**Exercise task 1**
In the forum thread below, switch "Views" to "Visits" and write out the passage that begins at the words "47 Views Asked" and stops after "throws an error.".

Error: expected str, bytes or os.PathLike object, not StorageStreamDownloader - Decrypting a blob file using pgp in python

47 Views Asked by At

I am trying to read a csv file (encrypted) from azure blob storage and decrypt it using gnupg and read it in python. I am able to access the blob file but when I pass it to dcrypt function it throws an error.

Error: expected str, bytes or os.PathLike object, not StorageStreamDownloader

The blob file is StorageStreamDownloader type. When I convert it to Bytes I get "Embedded Null bytes" error.

Can someone help me with this. Below is my code.

    from azure.storage.blob import BlobServiceClient, BlobClient
    import pandas as pd
    import csv
    from io import StringIO 
    from pyspark.sql import SparkSession 
    import io

    connection_string = "AAAA"
    container_name = "BBBB"
    blob_service_client = BlobServiceClient.from_connection_string(connection_string)
    container_client = blob_service_client.get_container_client(container_name)

    import gnupg
    gpg = gnupg.GPG()

    gpg.encoding = 'utf-8'

    passphrase = "12345"
    secret = "112233"


    def decrypt_file(filename, secret, passphrase):   
   
        gpg.encoding = 'utf-8' 

        with open(filename, 'rb') as f:
            decrypted_data = gpg.decrypt(f, passphrase=passphrase)     

        if decrypted_data.ok:
            print("done")        
        else:
            print("error:", decrypted_data.status)
            print("error:", decrypted_data.stderr)
        return str(decrypted_data)


    blob_client = container_client.get_blob_client(file)              
    blob_file_tinb = blob_client.download_blob()           
    tinb_file = decrypt_file(blob_file_tinb,secret,passphrase)
1

There are 1 best solutions below

0
Venkatesan On

read a csv file (encrypted) from azure blob storage and decrypt it using gnupg and read it in python.

You can use the code below to read the CSV file from Azure Blob Storage (encrypted to decrypted) using the Azure Python SDK:

Code:

from azure.storage.blob import BlobServiceClient
import io
import gnupg

connection_string = "xxxxx"
container_name = "logs"
blob_service_client = BlobServiceClient.from_connection_string(connection_string)
container_client = blob_service_client.get_container_client(container_name)

gpg = gnupg.GPG()
gpg.encoding = 'utf-8'

passphrase = "12344"
secret="12344"

def decrypt_file(file, secret, passphrase):   
    gpg.encoding = 'utf-8' 
    decrypted_data = gpg.decrypt(file.read(), passphrase=passphrase)     
    if decrypted_data.ok:
        print("done")        
    else:
        print("error:", decrypted_data.status)
        print("error:", decrypted_data.stderr)
    return str(decrypted_data)


blob_client = container_client.get_blob_client("<filename>")              
blob_data = blob_client.download_blob().readall()
tinb_file = decrypt_file(io.BytesIO(blob_data), passphrase, secret)
print(tinb_file)

The above code downloads an encrypted file from Azure Blob Storage, decrypts it using GnuPG, and prints the decrypted data.

It sets up the connection string, container name, and creates a BlobServiceClient and ContainerClient object. It also sets up the GnuPG object and passphrase to decrypt the file. Finally, it gets the BlobClient object for the encrypted file, downloads the file data, and passes it to the decrypt_file() function to decrypt and print the data.

Output:

done
Industry
Accounting/Finance
Advertising/Public Relations
Aerospace/Aviation
Arts/Entertainment/Publishing
Automotive
Banking/Mortgage
Business Development
Business Opportunity
Clerical/Administrative
Construction/Facilities

enter image description here

**Exercise task 2**
Rewrite part of the listing below as a JSON list of strings, one string per line, with blank lines left out. Begin at the line that has "Click the help icon next to Einführungsdatum" and stop after the line that has "Click the iqidiLogo2.png".

**Data to use**
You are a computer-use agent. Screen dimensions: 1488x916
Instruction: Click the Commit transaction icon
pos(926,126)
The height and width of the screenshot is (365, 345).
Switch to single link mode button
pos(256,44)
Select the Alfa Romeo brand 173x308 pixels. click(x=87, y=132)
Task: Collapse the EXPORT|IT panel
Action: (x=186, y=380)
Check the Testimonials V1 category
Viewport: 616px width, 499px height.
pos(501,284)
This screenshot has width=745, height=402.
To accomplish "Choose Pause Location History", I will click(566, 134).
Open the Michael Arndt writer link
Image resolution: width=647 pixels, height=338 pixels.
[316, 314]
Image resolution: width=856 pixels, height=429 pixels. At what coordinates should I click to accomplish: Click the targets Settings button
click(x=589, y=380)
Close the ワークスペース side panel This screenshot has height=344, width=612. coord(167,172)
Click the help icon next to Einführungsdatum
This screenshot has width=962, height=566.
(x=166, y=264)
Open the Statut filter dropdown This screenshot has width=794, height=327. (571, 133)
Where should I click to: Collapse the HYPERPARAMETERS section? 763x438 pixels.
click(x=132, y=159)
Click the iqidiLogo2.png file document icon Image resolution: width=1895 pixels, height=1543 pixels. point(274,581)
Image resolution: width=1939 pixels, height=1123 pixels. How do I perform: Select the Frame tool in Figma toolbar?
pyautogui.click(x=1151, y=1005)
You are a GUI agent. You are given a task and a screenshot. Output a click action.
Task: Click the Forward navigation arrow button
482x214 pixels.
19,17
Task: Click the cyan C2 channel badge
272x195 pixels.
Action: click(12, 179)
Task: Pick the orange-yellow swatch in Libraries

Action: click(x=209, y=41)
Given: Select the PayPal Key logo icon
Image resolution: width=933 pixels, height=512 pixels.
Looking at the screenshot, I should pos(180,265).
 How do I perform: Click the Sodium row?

**Right answer 1**
47 Visits Asked by At

I am trying to read a csv file (encrypted) from azure blob storage and decrypt it using gnupg and read it in python. I am able to access the blob file but when I pass it to dcrypt function it throws an error.

**Right answer 2**
[
  "Click the help icon next to Einführungsdatum",
  "This screenshot has width=962, height=566.",
  "(x=166, y=264)",
  "Open the Statut filter dropdown This screenshot has width=794, height=327. (571, 133)",
  "Where should I click to: Collapse the HYPERPARAMETERS section? 763x438 pixels.",
  "click(x=132, y=159)",
  "Click the iqidiLogo2.png file document icon Image resolution: width=1895 pixels, height=1543 pixels. point(274,581)"
]